Sprawled across a stranger’s lawn he yelled at me, “This was the worst idea you’ve ever had!” I would have slung him over my shoulders if my feet and back hadn’t been hurting and I didn’t have to go to the bathroom. There was also the fact that I pretty much agreed with everything he’d just said and instead of admonishing him, I kind of wanted to sprawl across the lady’s pretty green grass as well…but I had to pee.
“Look we already walked 2 miles. That means if we turn back we have further to go than we would if we just keep going.” I was trying to be encouraging but I wasn’t buying it anymore than he was, he did however, get up off the grass and start walking again. We were 9th from last in finishing that race. It was our first 5k. My son was 7.
I don’t really know how I got in my head that 5k’s were a good idea for a family activity. I really don’t. I know that I wanted to start doing ‘healthy’ stuff. I also knew that whatever I was going to do it was going to involve my kid. Then this lady I worked with started talking about this 5k that was happening at the zoo. I thought, “It’s at the zoo. How hard can it be?” I should have got the hint when I got there and there about 3,000 people lining up to race that day. This was intense. This was real. This was timed.
I had walked 5k’s before but they were always for charity. There’s no competition at the Lupus Walk. No one is timing you when you Walk for Wishes. You raise the money and the walk is symbolic. An act of solidarity between you and your fellow philanthropist. This 5k thing was another animal all it’s own. And even if I wore the wrong the shoes (Converse are my favorite but they are not my friend when I got mileage to do), and couldn’t run (my knees ain’t having it), and everything in my body ached after that first go…I still believed that I could complete a 5k and that my son could do it too.
So even though the 5k at the zoo was actually a 5k around the zoo and our participation involved a colossal temper tantrum, I committed to walk a 5k every month for a year with my son. I did it for a few reasons:
1. Even though I’m not competitive (probably has something to do with my inattentiveness), I’m not a quitter. I had made a commitment (even if it was to strangers) to walk a 5k every month for a year and doggone it I was gonna do it!
2. My son has asthma. There have been days when asthma has taken me by the ovaries and squeezed so hard I felt the pain of it in my heart. I never ever want him to feel like something is out of his reach, and his doctor said that regular exercise would help him build lung capacity and reduce episodes. He was right. I’ve noticed that since we’ve started walking there are fewer episodes and they last for shorter periods. Plus we went from multiple emergency room (urgent care) visits every season to 1 in the last 2 years.

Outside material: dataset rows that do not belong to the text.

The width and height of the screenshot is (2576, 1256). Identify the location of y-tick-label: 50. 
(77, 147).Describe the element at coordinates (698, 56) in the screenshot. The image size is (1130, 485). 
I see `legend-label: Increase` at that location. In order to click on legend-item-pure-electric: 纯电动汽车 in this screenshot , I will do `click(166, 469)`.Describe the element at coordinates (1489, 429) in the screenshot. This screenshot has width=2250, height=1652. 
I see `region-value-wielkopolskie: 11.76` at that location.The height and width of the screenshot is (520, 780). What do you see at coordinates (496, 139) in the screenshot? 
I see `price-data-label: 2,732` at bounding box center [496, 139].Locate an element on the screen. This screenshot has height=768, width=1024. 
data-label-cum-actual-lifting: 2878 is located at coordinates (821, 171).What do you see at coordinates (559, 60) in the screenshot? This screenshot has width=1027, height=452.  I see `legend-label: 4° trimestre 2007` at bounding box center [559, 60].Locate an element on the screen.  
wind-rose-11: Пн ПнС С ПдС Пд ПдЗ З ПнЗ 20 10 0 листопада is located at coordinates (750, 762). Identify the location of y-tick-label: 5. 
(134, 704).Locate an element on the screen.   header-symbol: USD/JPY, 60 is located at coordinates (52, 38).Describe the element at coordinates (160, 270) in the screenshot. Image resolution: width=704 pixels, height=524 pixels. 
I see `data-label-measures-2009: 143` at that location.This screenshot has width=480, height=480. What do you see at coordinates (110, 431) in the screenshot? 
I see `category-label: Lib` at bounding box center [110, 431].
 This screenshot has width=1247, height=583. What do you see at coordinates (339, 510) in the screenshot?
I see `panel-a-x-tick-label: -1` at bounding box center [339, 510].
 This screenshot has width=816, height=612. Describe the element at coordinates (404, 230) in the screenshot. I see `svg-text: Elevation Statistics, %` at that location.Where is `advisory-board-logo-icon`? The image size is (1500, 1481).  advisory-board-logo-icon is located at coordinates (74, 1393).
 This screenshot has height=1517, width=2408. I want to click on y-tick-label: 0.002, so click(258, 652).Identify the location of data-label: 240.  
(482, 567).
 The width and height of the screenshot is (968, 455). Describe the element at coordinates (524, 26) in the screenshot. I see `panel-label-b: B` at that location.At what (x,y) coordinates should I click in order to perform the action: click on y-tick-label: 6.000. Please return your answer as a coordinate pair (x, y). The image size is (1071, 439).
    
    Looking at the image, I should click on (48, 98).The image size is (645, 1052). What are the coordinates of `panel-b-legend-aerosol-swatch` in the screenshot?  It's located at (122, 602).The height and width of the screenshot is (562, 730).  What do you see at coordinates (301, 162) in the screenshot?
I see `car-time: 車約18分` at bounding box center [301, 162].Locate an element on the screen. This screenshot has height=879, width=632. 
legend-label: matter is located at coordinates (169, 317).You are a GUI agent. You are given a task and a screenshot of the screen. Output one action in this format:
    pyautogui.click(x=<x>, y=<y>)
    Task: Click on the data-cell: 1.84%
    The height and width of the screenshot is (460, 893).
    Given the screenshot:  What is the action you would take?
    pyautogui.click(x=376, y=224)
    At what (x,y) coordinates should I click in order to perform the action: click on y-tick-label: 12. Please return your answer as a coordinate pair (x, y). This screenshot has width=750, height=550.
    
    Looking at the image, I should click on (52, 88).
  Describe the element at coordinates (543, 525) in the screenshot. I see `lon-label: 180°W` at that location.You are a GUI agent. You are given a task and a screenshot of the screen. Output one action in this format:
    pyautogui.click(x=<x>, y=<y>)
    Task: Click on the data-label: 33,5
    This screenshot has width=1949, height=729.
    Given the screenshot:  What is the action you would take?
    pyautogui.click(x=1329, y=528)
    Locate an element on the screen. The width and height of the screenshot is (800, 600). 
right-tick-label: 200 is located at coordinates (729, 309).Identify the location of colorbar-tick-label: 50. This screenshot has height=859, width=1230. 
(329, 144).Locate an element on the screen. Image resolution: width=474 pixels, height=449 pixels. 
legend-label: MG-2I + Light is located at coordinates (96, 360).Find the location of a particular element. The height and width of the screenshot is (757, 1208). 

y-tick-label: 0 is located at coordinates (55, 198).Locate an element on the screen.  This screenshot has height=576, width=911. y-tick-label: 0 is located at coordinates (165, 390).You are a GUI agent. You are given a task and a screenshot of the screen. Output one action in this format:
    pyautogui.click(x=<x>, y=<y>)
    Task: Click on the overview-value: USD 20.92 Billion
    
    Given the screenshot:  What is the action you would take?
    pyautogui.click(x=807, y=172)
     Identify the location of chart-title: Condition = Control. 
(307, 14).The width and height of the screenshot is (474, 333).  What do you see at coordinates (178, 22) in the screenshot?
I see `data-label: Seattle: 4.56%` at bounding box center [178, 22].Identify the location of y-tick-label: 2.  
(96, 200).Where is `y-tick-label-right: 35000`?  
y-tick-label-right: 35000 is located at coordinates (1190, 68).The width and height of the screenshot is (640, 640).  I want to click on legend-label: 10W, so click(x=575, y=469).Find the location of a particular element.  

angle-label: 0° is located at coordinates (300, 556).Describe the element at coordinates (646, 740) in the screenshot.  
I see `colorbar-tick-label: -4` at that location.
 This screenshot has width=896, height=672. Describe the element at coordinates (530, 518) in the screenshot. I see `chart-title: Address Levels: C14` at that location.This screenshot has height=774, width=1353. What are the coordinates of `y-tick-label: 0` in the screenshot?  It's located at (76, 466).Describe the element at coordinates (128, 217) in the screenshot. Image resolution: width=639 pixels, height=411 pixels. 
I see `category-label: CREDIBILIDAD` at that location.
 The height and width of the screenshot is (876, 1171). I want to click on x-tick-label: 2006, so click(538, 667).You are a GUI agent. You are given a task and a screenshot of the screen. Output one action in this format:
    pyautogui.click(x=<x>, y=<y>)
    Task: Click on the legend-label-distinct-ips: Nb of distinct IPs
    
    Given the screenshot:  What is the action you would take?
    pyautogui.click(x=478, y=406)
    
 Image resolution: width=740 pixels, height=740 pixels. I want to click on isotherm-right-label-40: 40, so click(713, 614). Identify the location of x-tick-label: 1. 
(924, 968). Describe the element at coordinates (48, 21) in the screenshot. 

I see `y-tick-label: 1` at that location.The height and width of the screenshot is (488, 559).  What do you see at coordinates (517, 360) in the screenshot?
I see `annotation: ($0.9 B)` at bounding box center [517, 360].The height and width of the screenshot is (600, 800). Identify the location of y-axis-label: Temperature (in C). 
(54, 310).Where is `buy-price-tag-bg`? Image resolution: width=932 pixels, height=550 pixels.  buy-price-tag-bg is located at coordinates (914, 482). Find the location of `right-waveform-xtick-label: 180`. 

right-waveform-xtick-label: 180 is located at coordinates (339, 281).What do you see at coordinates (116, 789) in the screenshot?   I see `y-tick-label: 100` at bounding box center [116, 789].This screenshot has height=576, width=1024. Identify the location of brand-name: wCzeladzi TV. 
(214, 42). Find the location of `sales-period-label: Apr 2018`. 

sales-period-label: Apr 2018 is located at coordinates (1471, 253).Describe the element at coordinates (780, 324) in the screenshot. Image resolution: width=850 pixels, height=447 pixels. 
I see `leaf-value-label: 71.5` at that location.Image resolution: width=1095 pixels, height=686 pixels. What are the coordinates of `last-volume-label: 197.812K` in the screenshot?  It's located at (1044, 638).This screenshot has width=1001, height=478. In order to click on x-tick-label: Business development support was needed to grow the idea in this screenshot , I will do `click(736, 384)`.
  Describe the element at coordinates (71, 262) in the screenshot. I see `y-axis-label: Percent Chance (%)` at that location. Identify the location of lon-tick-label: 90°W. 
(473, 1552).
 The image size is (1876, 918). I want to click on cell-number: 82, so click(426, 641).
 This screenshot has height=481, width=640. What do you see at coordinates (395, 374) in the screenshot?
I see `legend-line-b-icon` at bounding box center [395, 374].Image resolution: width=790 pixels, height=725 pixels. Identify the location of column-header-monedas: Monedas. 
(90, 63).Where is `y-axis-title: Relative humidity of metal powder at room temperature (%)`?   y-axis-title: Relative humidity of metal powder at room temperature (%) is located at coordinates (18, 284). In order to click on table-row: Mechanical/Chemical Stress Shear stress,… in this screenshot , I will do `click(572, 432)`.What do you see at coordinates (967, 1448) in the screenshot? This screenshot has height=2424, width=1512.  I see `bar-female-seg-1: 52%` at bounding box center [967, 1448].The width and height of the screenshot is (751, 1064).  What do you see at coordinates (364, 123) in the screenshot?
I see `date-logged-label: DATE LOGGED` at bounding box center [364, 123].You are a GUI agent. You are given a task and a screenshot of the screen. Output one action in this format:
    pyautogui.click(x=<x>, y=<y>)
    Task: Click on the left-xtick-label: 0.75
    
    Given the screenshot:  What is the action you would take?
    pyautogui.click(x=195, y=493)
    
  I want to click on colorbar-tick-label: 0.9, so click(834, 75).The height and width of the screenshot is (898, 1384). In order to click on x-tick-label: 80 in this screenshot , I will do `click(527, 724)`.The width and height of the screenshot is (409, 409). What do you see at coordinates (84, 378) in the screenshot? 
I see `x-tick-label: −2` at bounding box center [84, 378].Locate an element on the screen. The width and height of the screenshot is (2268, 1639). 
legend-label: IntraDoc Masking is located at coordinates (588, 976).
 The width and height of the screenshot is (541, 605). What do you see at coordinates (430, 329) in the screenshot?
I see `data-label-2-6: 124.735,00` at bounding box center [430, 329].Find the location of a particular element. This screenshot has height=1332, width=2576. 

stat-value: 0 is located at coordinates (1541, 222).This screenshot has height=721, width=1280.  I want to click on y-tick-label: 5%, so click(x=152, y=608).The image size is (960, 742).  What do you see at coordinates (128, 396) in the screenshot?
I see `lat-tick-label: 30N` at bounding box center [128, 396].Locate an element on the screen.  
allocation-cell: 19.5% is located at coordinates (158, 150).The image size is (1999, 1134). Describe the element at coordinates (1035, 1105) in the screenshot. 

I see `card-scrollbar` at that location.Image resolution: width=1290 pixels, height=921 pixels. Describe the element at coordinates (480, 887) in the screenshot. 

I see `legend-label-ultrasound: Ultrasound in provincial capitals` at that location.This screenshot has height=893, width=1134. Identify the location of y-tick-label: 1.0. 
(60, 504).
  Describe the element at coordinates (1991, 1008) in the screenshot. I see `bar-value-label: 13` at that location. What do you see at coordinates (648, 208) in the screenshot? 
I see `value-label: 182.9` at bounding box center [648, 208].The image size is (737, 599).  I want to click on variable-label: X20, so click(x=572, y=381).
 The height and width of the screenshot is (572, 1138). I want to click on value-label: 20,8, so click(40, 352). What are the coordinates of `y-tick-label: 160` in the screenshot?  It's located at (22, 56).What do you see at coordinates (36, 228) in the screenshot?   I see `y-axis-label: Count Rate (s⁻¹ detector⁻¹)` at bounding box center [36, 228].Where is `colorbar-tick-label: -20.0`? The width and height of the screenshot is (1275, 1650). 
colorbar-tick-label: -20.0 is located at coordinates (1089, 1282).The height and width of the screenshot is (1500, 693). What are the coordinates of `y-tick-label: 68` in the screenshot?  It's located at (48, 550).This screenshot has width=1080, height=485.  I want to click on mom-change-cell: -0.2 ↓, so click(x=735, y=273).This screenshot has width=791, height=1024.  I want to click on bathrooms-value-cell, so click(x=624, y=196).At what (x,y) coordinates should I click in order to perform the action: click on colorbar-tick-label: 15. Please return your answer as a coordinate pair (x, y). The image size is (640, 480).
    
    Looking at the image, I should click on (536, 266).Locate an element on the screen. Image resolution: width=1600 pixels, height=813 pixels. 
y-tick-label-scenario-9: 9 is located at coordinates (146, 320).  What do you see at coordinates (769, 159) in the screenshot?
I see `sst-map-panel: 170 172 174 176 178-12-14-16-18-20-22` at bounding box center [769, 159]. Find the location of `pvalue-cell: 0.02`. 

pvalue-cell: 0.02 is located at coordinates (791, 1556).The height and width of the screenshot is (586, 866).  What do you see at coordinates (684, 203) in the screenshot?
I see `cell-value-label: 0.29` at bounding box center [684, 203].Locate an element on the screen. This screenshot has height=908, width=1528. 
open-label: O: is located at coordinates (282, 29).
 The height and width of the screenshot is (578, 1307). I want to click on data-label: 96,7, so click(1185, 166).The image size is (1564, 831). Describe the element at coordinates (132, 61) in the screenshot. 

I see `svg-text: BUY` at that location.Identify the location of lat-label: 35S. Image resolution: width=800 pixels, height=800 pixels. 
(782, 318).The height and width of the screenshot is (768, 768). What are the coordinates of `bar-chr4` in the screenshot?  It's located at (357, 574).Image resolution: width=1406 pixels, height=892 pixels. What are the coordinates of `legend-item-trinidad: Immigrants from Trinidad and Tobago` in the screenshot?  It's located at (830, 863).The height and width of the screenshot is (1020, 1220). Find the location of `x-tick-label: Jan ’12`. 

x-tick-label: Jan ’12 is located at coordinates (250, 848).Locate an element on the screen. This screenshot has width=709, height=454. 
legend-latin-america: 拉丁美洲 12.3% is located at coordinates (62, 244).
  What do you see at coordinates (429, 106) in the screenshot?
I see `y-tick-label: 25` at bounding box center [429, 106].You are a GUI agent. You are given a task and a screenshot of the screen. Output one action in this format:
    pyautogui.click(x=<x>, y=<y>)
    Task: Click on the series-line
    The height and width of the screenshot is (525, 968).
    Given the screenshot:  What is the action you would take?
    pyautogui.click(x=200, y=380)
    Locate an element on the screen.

3. I have to make exercise a part of my life or Lord help me. My goal is heart health. I know most women my age are trying to be ‘high school skinny.’ I hated high school. I had no use for skinny then and I don’t have much use for it now. I could care less if I ever buy a size 8 in my life (well my shoe is a size 8 so that’s moot). I want my cholesterol to be appropriate. I want my blood pressure to be healthy. I want make sure that the blood keeps circulating to my brain in even flows. I need to keep my mind right and sound. Remember my son is 8. I have to stick around a long long long time.
4. I like helping. Like I really like helping. I think that we are all put on this earth for a reason, a purpose. I like the idea that I can do something that will help make the world a better place. So I put the two together…making a difference and exercise. So I walk 5k’s that focus on charities I believe in.
We’ve come a long way since that first 5k. A mighty long way. In the beginning we would walk the 5k, then go get pancakes and sleep for the rest of the day. A few weeks ago, we went on a 4 mile hike and afterward we went grocery shopping. Neither one of us broke a sweat. To say I’m proud of us is an understatement.
Tomorrow morning it’s going to snow. It’s April but it will be snowing and it will be cold. But tomorrow morning I made a commitment to complete a 5k. So even though no one is making me, I’m going to get up dress my side kick and myself in layers, lace up our walking shoes and head out the door. He’ll be completing his very first kid’s marathon. After walking 25 miles this last month in short and long walks, tomorrow morning he will run 1.2 miles.
My son will run 1.2 miles.
My son will run 1.2 miles.
Do you remember the part where I said, he’s also an asthmatic?